The MLIA area is very much a multidisciplinary area involving the following fields: information retrieval, natural language processing, machine translation and summarization, speech processing, and human-computer interaction. While research was initially mainly confined to working with textual data, over the years CLEF has successfully expanded the coverage to other media, such as working with audio and images, in order to stimulate research into the development of multilingual multimedia retrieval systems.
User studies in the MLIA area have received scarce attention from the scientific community, partly due to their cost (much higher than running batch experiments) and partly due to the difficulties of establishing evaluation methodologies which are both realistic (performed in real-world scenarios) and scientifically well-grounded (performed under laboratory-controlled conditions) TrebleCLEF will address the needs of (at least) three types of users with strong interests: a) multilingual system developers; b) business companies with a potential interest in MLIA system software (the potential market for system developers); c) end users with information needs that transcend language barriers
Test Collection Creation
It is generally assumed by many researchers that constructing test collections demands great effort and can only be afforded by rich organisations or through extensive collaboration with large numbers of researchers. Current evaluation campaigns reinforce this belief. However, such attitudes ignore the flood of research currently being conducted on new measures and new methodologies that allow building test collections more efficiently along with new measures that work well with the new test collections.

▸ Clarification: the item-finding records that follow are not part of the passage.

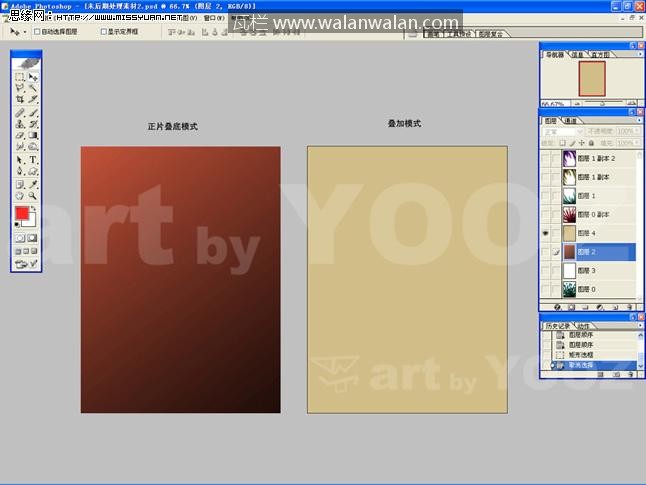The height and width of the screenshot is (485, 646).
Task: Choose the Type (T) tool
Action: [x=33, y=159]
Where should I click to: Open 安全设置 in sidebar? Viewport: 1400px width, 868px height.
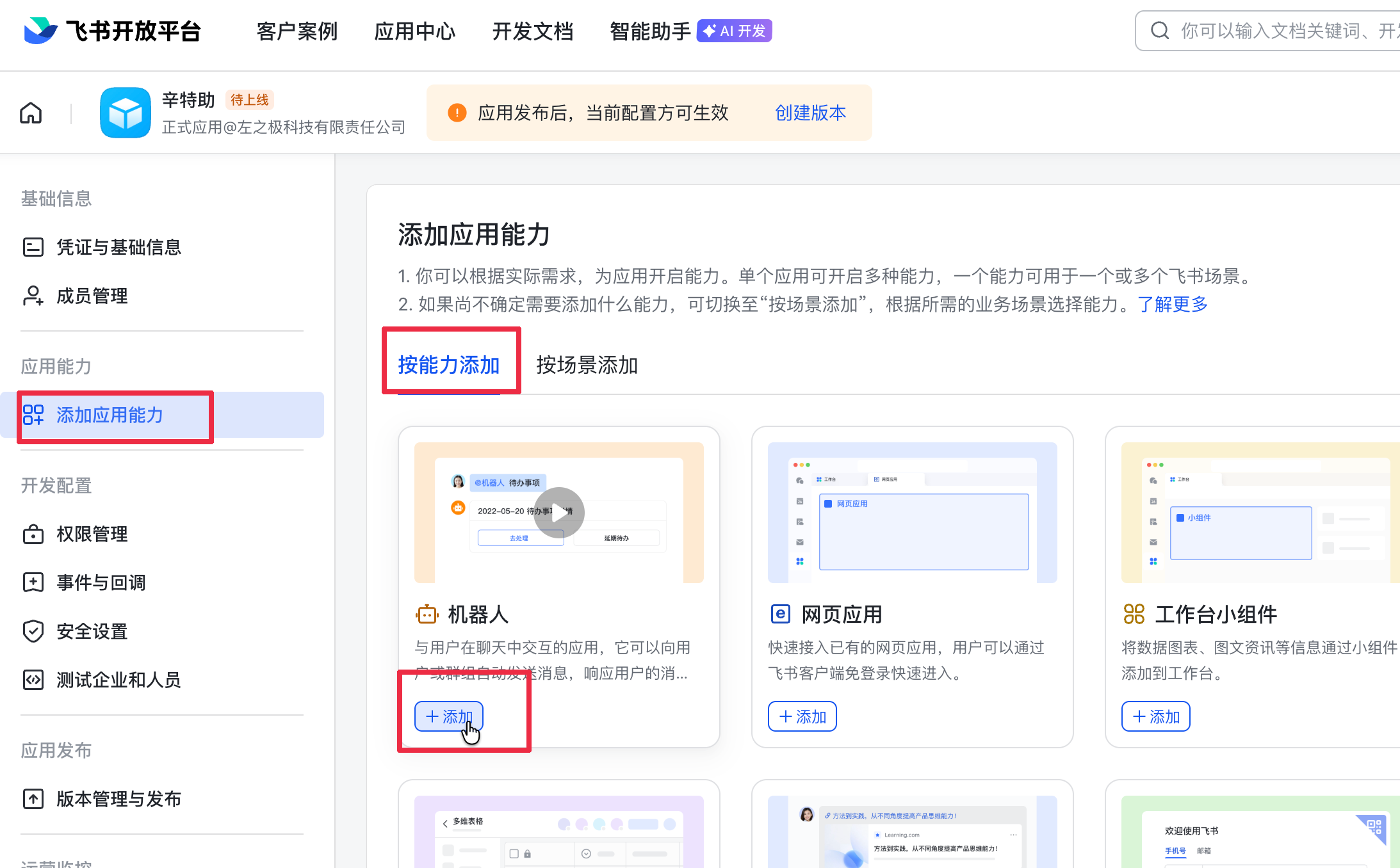click(92, 631)
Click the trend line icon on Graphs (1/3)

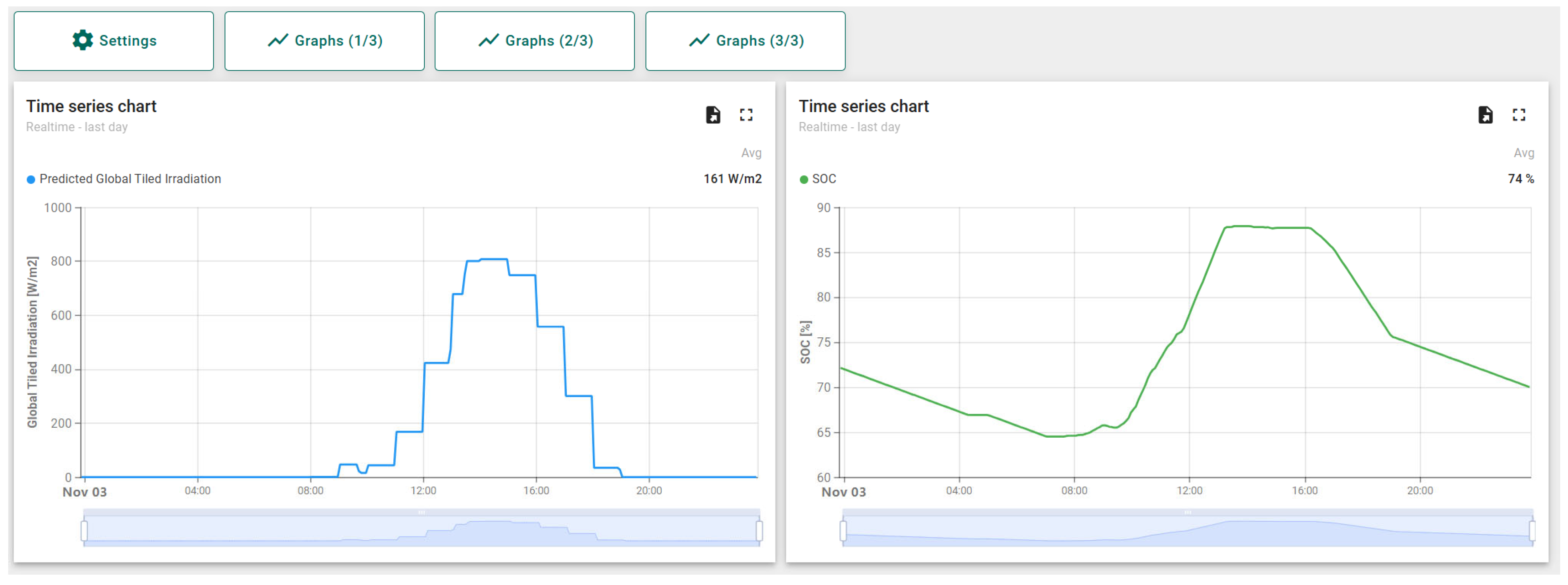277,40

TrebleCLEF aims at identifying and collating the latest research in methods for forming test collections quickly and efficiently and at identifying new evaluation methodologies and metrics specifically designed and tuned for use in a multilingual context.
Individual researchers or small groups do not usually have the possibility of running large-scale and systematic experiments over a large set of experimental collections and resources in order to improve the comprehension of MLIA systems and gain an exhaustive picture of their behaviour with respect to languages. TrebleCLEF will address this lack of information by promoting and coordinating a series of systematic “grid-experiments” which will re-use and exploit the valuable resources and experimental collections made available by CLEF in order to gain more insights about the effectiveness of the various weighting schemes and retrieval techniques with respect to the languages and to disseminate this knowledge to the relevant application communities.
Language Resources for MLIA
TrebleCLEF will support the development of high priority language resources for Multilingual Information Access in a systematic, standards-driven, collaborative learning context. Priority requirements will be assessed through consultations with language industry and communication players, and a protocol and roadmap will be established for developing a set of language resources for all technologies related to MLIA.